----- VORGELEGTER TEXT
Z Geburtshilfe Neonatol 2016; 220(06): 233
DOI: 10.1055/s-0042-119269
Editorial
© Georg Thieme Verlag KG Stuttgart · New York

Das vermeintliche Wohl des Neugeborenen als Spiegel gesellschaftlicher Befindlichkeiten

D. Singer
Further Information

Publication History

Publication Date:
21 December 2016 (online)

Liebe Leserinnen und Leser,

Es ist nicht alltäglich, dass man in einem medizinischen Fachjournal wie der ZGN einen veritablen kulturhistorischen Aufsatz herausbringen darf. Dass uns dies im vorliegenden Heft dennoch gelingt, ist dem Engagement einer Historikerin zu verdanken, die – selbst Mutter eines frühgeborenen Mädchens – sich des Themas „Muttermilchbanken“ angenommen und dazu umfangreiches Quellenmaterial zusammengetragen hat. In der Arbeit mit dem Titel „Wie wertvoll ist Muttermilch? Die Ernährung Früh- und Neugeborener seit dem ausgehenden 19. Jahrhundert“ wird nachgezeichnet, wie Frauen-(Ammen-)milch zunächst eine wichtige Rolle im Kampf gegen die Säuglingssterblichkeit spielte, wie sie obendrein zu politischen Zwecken instrumentalisiert wurde, wie sie dann in den Nachkriegsjahren im „Westen“ aus verschiedenen Gründen aus der Mode kam, wie sie dagegen auf dem Gebiet der ehemaligen DDR hoch im Kurs blieb und wie sie heute wieder als wichtiges Element der Infektionsprävention bei Frühgeborenen angesehen wird – mit der Folge einer weltweiten Neugründung zwischenzeitlich belächelter Frauenmilchbanken.
----------
(AUFGABENSTELLUNG 1)
Ändern Sie im Editorial den Abschnitt, der mit den Worten „Z Geburtshilfe Neonatol“ beginnt und mit „December 2016 (online)“ endet, indem Sie „Stuttgart“ durch „Leipzig“ ersetzen.
(AUFGABENSTELLUNG 2)
Beantworten Sie die folgenden Fragen zum Editorial:
(a) An welchem Datum wurde das Editorial online veröffentlicht?
(b) Welchen Titel trägt die Arbeit der Historikerin?
(c) Auf welchem Gebiet blieb Frauenmilch in den Nachkriegsjahren hoch im Kurs?
----- ÜBUNGSDATEN
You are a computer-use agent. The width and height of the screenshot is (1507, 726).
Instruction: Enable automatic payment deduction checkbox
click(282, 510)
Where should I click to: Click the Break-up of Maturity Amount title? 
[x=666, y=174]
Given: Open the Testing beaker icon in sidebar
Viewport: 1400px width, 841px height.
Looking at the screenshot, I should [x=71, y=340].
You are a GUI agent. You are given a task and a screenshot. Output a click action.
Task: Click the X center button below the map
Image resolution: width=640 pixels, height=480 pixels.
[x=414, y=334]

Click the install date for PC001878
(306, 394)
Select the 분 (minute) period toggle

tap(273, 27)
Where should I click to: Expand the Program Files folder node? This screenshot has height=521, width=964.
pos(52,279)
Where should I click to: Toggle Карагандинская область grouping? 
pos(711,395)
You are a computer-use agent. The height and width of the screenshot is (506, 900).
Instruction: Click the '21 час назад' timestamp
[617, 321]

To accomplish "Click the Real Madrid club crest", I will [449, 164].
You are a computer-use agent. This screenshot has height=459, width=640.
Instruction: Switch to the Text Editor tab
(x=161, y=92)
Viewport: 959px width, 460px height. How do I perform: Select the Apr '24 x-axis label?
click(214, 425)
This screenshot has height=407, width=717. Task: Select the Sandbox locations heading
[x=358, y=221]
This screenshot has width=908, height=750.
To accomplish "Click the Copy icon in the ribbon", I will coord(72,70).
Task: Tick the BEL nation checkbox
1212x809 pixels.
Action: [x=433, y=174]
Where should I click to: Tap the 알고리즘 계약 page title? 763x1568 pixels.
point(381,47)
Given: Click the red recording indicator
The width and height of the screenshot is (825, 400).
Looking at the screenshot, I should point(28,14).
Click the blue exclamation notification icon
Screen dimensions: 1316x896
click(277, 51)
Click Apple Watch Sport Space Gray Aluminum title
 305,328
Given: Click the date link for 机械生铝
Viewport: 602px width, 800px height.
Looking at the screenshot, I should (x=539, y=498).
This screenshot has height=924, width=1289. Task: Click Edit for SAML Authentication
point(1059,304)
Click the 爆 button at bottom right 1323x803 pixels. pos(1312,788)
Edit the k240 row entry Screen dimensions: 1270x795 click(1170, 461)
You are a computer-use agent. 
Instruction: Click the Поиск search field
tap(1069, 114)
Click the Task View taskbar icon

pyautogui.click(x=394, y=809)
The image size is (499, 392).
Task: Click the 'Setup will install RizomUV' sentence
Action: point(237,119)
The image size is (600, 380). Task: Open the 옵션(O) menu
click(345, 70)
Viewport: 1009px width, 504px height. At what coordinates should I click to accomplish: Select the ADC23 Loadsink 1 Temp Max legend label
----------
(MUSTERLÖSUNG 1)
Z Geburtshilfe Neonatol 2016; 220(06): 233
DOI: 10.1055/s-0042-119269
Editorial
© Georg Thieme Verlag KG Leipzig · New York

Das vermeintliche Wohl des Neugeborenen als Spiegel gesellschaftlicher Befindlichkeiten

D. Singer
Further Information

Publication History

Publication Date:
21 December 2016 (online)

(MUSTERLÖSUNG 2)
(a) Am 21. Dezember 2016.
(b) „Wie wertvoll ist Muttermilch? Die Ernährung Früh- und Neugeborener seit dem ausgehenden 19. Jahrhundert“
(c) Auf dem Gebiet der ehemaligen DDR.